*Problem*
When you reach the line containing "You are a computer-use agent. The", begin copying exactly, and keep going through the last line of the records below, copying nothing before it.

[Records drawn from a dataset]
■ ■ ■

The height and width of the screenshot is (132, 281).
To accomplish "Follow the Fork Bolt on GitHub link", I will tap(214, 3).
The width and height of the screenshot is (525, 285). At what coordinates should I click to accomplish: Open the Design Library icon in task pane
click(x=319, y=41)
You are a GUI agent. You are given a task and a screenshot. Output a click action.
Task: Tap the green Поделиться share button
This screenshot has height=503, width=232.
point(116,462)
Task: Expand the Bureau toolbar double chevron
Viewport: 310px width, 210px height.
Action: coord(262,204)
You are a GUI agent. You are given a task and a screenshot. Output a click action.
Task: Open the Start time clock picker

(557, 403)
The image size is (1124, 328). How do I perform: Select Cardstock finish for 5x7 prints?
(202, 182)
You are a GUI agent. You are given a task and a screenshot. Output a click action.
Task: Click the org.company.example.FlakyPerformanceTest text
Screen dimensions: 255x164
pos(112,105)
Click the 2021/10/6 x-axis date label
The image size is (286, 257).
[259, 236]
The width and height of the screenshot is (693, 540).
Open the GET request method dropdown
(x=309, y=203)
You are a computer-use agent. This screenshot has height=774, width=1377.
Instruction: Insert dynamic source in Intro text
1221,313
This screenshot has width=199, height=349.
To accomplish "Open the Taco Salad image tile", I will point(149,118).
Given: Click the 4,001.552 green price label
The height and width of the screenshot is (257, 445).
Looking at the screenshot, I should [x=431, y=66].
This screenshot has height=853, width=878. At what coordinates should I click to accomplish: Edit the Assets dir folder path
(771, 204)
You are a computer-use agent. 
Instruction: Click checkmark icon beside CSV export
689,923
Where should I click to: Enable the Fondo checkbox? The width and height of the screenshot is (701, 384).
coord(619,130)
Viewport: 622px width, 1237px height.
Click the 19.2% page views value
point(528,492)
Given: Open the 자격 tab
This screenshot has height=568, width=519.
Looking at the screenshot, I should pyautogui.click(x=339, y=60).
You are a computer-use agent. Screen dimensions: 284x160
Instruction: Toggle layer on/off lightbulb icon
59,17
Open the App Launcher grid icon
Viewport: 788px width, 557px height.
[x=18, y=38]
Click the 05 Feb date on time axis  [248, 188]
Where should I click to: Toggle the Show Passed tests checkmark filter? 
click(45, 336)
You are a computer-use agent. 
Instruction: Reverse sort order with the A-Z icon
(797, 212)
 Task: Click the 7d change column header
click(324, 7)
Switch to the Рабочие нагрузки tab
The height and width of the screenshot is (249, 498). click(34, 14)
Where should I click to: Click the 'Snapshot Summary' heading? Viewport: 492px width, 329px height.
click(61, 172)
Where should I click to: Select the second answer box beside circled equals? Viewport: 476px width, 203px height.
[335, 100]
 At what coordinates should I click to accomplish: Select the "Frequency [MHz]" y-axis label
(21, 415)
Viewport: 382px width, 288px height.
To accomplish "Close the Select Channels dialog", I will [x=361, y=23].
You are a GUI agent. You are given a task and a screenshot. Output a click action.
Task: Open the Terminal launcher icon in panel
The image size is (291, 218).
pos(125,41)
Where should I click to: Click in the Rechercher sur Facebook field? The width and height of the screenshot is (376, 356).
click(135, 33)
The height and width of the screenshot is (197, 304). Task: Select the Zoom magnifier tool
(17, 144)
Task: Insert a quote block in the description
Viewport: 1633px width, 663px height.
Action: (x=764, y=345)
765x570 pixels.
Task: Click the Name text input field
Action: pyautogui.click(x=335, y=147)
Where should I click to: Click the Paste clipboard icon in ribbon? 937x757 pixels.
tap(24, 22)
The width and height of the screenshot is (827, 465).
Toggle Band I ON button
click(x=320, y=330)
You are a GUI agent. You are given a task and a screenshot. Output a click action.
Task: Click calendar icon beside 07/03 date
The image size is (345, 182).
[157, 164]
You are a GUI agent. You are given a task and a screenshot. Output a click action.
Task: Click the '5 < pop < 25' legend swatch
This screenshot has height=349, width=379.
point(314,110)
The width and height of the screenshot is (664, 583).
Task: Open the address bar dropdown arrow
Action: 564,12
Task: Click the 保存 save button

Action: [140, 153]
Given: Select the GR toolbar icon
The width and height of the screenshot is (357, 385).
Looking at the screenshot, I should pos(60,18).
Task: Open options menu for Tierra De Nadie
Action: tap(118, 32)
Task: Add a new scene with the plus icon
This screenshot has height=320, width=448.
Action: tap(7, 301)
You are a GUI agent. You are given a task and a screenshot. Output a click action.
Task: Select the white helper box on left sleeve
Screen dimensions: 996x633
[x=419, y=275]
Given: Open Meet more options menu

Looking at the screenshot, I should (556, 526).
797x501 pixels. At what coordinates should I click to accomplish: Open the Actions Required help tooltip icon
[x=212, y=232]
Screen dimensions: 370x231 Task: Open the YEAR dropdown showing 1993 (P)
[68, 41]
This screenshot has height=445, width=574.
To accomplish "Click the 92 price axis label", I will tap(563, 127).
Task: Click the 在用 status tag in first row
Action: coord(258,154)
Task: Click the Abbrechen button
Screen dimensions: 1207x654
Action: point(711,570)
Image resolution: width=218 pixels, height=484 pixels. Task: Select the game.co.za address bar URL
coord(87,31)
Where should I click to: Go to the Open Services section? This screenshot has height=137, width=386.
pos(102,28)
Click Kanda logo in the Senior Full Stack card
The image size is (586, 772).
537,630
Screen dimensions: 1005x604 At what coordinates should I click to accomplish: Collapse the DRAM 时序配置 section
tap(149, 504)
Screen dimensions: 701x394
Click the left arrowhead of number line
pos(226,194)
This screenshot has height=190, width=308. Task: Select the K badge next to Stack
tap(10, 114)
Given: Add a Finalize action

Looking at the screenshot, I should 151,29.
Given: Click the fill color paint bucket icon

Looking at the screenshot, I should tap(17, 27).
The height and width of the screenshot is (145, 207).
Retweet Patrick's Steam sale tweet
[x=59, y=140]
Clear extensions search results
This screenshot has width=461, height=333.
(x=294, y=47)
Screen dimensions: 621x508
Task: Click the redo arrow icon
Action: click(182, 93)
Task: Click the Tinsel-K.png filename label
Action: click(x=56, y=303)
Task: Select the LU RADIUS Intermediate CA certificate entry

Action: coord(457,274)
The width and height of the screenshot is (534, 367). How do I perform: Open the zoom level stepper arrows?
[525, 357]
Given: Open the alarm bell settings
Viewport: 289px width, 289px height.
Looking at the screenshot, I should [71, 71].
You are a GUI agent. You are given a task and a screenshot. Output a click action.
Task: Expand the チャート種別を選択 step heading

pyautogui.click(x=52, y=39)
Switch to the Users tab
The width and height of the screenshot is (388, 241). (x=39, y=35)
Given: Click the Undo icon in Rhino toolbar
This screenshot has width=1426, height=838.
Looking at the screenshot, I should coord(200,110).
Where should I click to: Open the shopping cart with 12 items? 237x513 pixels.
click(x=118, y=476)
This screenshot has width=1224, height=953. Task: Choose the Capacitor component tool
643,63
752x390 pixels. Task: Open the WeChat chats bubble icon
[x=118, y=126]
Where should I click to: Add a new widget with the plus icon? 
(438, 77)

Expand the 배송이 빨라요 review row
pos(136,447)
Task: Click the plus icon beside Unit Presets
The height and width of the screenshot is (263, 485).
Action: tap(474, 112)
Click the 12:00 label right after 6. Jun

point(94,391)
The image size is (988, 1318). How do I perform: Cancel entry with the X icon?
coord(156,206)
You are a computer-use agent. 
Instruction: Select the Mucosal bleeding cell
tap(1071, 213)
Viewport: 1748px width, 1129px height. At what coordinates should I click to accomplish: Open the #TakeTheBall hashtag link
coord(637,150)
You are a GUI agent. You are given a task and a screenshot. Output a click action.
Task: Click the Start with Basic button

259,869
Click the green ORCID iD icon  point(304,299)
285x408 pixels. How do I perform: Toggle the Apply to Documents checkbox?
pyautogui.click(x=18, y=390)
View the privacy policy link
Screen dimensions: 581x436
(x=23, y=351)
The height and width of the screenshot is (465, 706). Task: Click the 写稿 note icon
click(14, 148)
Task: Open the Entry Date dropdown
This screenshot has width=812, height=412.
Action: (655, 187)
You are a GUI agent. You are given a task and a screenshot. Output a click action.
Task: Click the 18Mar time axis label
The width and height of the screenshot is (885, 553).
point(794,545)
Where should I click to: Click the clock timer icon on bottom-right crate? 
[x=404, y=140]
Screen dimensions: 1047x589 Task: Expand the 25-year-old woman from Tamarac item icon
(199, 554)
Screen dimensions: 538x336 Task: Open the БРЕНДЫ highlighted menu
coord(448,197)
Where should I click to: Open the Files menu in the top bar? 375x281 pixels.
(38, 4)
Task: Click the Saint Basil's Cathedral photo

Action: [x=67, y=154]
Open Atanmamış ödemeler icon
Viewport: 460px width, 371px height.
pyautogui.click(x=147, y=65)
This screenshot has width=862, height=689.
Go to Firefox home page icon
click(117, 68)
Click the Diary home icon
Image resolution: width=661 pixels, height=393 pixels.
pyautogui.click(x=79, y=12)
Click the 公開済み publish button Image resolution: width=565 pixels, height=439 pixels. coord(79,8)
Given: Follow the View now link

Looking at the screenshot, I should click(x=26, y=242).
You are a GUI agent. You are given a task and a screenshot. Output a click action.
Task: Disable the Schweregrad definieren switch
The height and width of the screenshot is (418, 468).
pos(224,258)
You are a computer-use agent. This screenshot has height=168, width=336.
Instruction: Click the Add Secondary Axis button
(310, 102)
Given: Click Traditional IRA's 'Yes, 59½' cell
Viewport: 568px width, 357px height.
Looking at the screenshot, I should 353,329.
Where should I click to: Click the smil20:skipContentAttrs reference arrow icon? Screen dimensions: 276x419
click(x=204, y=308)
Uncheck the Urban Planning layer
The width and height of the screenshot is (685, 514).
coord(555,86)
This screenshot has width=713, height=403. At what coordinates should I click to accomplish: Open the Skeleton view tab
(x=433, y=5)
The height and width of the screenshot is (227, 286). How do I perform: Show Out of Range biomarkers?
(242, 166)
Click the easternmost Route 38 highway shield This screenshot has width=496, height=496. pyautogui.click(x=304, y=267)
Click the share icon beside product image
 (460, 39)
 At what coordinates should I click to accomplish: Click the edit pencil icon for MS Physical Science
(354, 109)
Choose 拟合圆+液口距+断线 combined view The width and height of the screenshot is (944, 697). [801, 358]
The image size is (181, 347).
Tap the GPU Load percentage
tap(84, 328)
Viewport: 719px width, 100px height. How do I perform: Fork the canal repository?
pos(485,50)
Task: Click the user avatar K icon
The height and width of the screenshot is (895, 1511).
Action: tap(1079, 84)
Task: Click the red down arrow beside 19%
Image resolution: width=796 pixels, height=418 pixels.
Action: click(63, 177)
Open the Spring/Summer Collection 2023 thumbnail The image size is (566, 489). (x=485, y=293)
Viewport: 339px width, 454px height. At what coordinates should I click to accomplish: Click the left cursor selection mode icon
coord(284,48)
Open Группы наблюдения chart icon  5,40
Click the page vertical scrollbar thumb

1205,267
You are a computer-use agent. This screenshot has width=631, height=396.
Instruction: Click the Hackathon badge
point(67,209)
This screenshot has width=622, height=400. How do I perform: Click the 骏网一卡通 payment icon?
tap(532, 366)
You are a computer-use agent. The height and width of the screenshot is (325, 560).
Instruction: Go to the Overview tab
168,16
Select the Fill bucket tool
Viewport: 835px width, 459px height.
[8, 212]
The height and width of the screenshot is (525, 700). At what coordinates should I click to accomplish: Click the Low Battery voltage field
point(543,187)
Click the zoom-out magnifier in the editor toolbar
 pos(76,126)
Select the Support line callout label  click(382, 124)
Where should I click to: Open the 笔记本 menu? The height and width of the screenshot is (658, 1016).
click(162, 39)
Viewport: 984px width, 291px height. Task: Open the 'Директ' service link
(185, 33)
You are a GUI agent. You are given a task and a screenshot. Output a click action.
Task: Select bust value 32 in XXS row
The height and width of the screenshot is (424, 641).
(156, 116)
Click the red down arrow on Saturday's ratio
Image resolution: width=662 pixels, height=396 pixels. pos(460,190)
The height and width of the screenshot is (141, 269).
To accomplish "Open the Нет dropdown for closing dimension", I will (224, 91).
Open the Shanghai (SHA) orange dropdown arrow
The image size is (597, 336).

■ ■ ■

*Reply to the task*
You are a computer-use agent. The height and width of the screenshot is (325, 560).
Instruction: Go to the Overview tab
168,16
Select the Fill bucket tool
Viewport: 835px width, 459px height.
[8, 212]
The height and width of the screenshot is (525, 700). At what coordinates should I click to accomplish: Click the Low Battery voltage field
point(543,187)
Click the zoom-out magnifier in the editor toolbar
 pos(76,126)
Select the Support line callout label  click(382, 124)
Where should I click to: Open the 笔记本 menu? The height and width of the screenshot is (658, 1016).
click(162, 39)
Viewport: 984px width, 291px height. Task: Open the 'Директ' service link
(185, 33)
You are a GUI agent. You are given a task and a screenshot. Output a click action.
Task: Select bust value 32 in XXS row
The height and width of the screenshot is (424, 641).
(156, 116)
Click the red down arrow on Saturday's ratio
Image resolution: width=662 pixels, height=396 pixels. pos(460,190)
The height and width of the screenshot is (141, 269).
To accomplish "Open the Нет dropdown for closing dimension", I will (224, 91).
Open the Shanghai (SHA) orange dropdown arrow
The image size is (597, 336).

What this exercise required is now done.